Joyeuse contrée ! On ne sait dire quelle est la plus folle et la plus contente, de l’Italie qui part ou de celle qui reste, de celle qui, en habits de fête, traverse les villes, ou de celle qui, en habits de carnaval, demande des indulgences. Chez l’une et chez l’autre, même expansion, même exubérance de vie. Mais voici la mer, l’Adriatique, et l’on se sépare ; par là ceux qui vont en Espagne, par là ceux qui vont en Grèce. La puissante république de Venise met au service des pèlerins ses vaisseaux à la poupe élevée, aux longues antennes.

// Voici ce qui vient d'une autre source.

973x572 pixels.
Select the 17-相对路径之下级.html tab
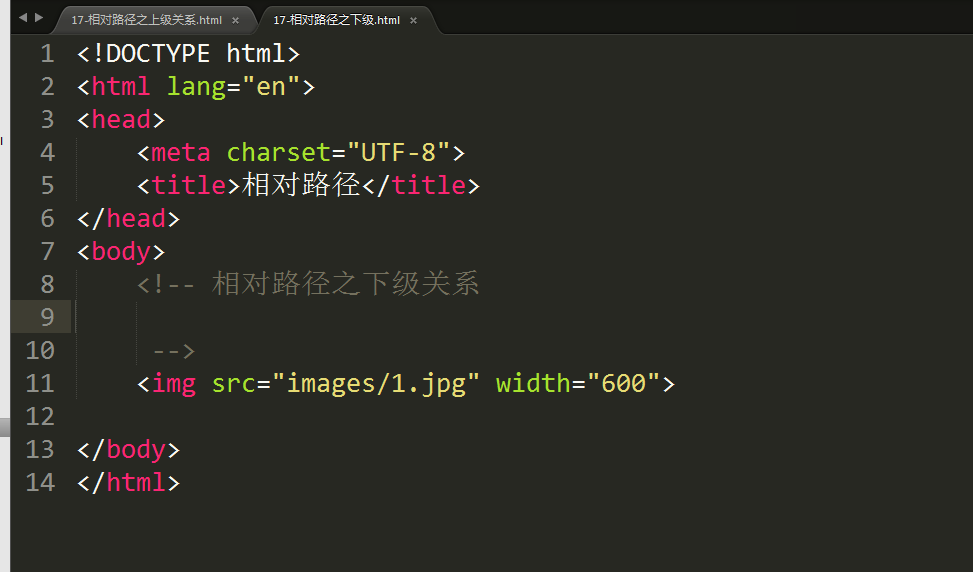(336, 20)
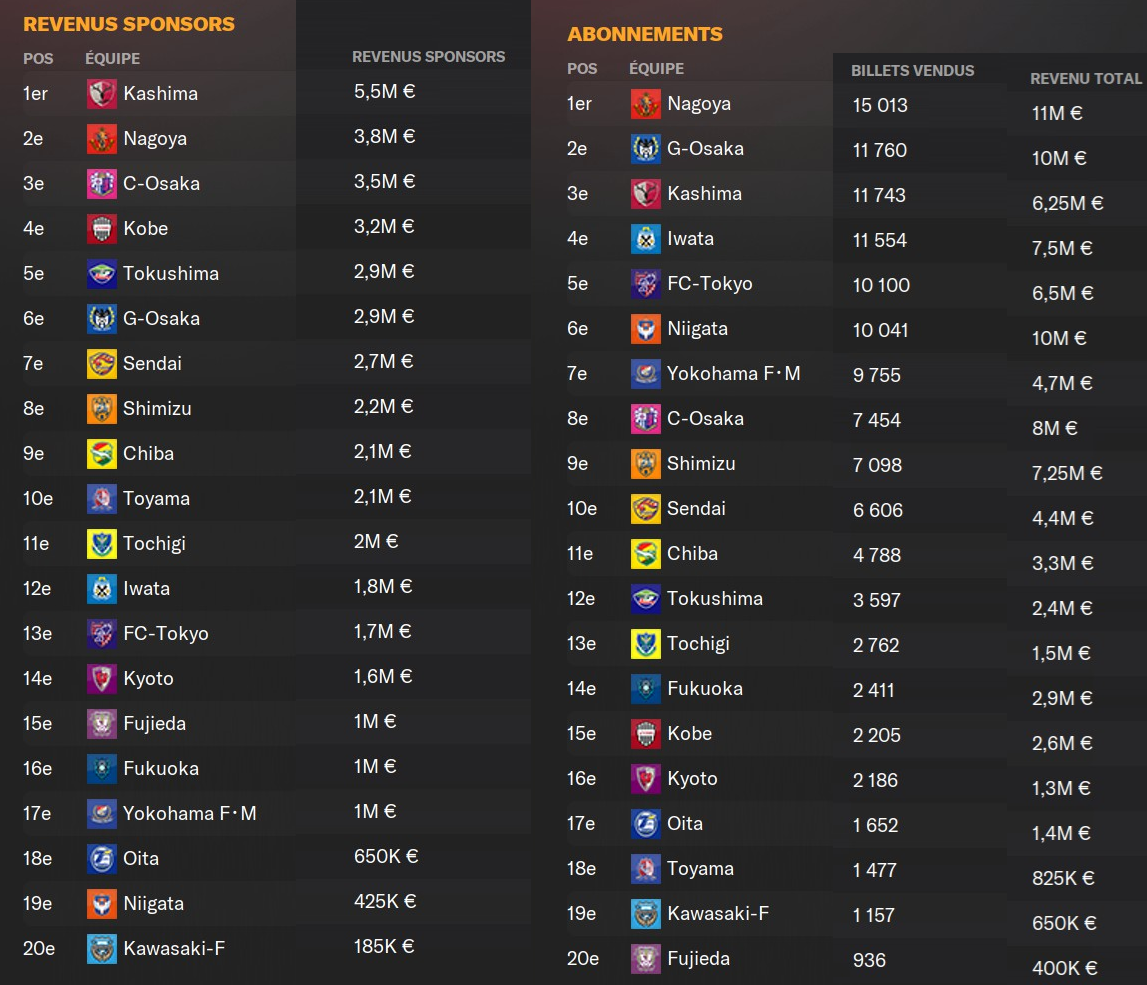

Voici le chemin de ceux qui se dirigent vers l’Allemagne. Le Pô l’indique. Ils saluent Mantoue, la ville du poëte, avant de se reposer au bord du lac de Côme. Après en avoir béni les eaux et mangé les truites, ils traversent Chiavenna, qui regarde avec amour Coire ; Coire et Chiavenna, deux soeurs, l’une italienne, qui a pour miroir le lac de Côme, l’autre allemande, qui baigne ses pieds dans le Rhin ; à droite, leur père, le vieux Tyrol, à gauche leur mère, la Suisse.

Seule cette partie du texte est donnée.